A Phase I Trial to Assess Safety and Immunogenicity of i.d. DNA Priming and i.m. MVA Boosting in Healthy Volunteers in Mozambique and to Develop Further HIV Vaccine Trial Capacity Building in Mozambique
Overview
- Phase
- Phase 1
- Intervention
- Not specified
- Conditions
- HIV Infections
- Sponsor
- Instituto Nacional de Saúde, Mozambique
- Enrollment
- 25
- Locations
- 1
- Primary Endpoint
- Adverse events (local and system reactogenicity)
- Status
- Completed
- Last Updated
- 12 years ago
Overview
Brief Summary
While antiretroviral drugs have shown great promise in reducing HIV replication and thus in reducing HIV/AIDS associated morbi-mortality and HIV transmission, the cost is substantial and side effects are a potentially limiting factor. Development of an effective safe-affordable vaccine is likely to be the best way to stop further virus spread.

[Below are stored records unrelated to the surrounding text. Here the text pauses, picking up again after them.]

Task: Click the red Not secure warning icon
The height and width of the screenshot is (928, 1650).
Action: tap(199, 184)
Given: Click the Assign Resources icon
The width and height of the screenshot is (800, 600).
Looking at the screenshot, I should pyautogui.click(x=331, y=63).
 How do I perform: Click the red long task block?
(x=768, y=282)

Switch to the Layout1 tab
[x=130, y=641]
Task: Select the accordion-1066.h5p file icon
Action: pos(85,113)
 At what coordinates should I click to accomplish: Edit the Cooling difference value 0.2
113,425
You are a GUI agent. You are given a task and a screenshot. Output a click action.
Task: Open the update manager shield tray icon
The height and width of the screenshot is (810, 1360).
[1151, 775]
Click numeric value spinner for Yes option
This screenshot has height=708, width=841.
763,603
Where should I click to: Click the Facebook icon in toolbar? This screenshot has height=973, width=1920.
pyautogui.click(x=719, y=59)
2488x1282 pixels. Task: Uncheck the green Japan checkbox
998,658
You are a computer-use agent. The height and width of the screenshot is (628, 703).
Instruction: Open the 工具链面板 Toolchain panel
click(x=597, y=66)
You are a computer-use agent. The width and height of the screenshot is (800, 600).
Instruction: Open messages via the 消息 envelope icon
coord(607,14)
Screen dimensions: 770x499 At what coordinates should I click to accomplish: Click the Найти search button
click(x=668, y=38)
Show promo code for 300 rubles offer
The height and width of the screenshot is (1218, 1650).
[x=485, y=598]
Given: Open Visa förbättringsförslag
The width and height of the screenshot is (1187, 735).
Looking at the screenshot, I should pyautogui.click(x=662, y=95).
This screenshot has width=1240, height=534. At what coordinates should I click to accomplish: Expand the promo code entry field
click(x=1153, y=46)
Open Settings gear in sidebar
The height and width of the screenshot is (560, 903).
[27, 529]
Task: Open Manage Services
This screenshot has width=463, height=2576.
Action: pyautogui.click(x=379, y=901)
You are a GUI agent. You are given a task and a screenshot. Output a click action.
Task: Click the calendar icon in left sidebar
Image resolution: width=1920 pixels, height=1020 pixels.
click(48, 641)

The study aims to determine safety and immunogenicity of the DNA-vaccine at a dose of 600µg and 1200µg delivered id in combination with MVA-CMDR boost im.
Investigators
Eligibility Criteria
Inclusion Criteria
- •Age: 18 to 26 years
- •Willing to undergo HIV (Human Immunodeficiency Virus) counseling and testing
- •Have a negative antigen/antibody or antibody ELISA for HIV infection
- •Able to give informed consent
- •Satisfactory completion of an assessment of understanding prior to enrolment defined as 89% correct answers after three opportunities to take the test
- •Basic abilities to read and write
- •Resident in Maputo, and willing to remain so for the duration of the study
- •At low risk of HIV infection, defined as the absence of an identifiable risk factor/ behavior (their presence is therefore an exclusion criteria):
- •sexual partner with HIV
- •sexual partner with unknown HIV serostatus who is also unwilling to use protective condoms consistently in all sexual relations
Exclusion Criteria
- •At risk of HIV infection as mentioned above in the inclusion criteria
- •Active tuberculosis or other systemic infectious process elicited by review of systems, physical examination and laboratory detection
- •A history of immunodeficiency, chronic illness requiring continuous or frequent medical intervention
- •Autoimmune disease by history and physical examination
- •Hives or recurrent hives and severe eczema
- •A history of psychiatric, medical (including traditional medicine) and/or substance abuse problems during the past 6 months that the investigator believes would adversely affect the volunteer's ability to participate in the trial
- •History of epilepsy, or currently taking anti-epileptics
- •Received blood or blood products or immunoglobulins in the past 3 months
- •Receiving immunosuppressive therapy such as systemic corticosteroids or cancer chemotherapy
- •Use of experimental therapeutic agents within 30 days of study entry
Outcomes
Primary Outcomes
Adverse events (local and system reactogenicity)
Time Frame: 44 weeks
The safety of immunization will be assessed by clinical features and standard clinical chemistry and hematological tests. Safety endpoints: Adverse events will be assessed using a standard format for soliciting local and systemic reactogenicity to the vaccine and collection of unsolicited adverse events. Solicited reactogenicity will be evaluated for 7 days following each vaccination. All other AE will be collected from the time of first injection until the end of the study follow-up period.
Immunogenicity
Time Frame: 44 weeks
The primary immunogenicity endpoint will be determined by the interferon gamma (IFN-gama) enzyme linked immunospot (ELISPOT) assay. Secondary immunogenicity endpoints will include cellular immune responses determined by intracellular cytokine staining and T cell proliferation assays as well as binding antibody and neutralizing antibody responses.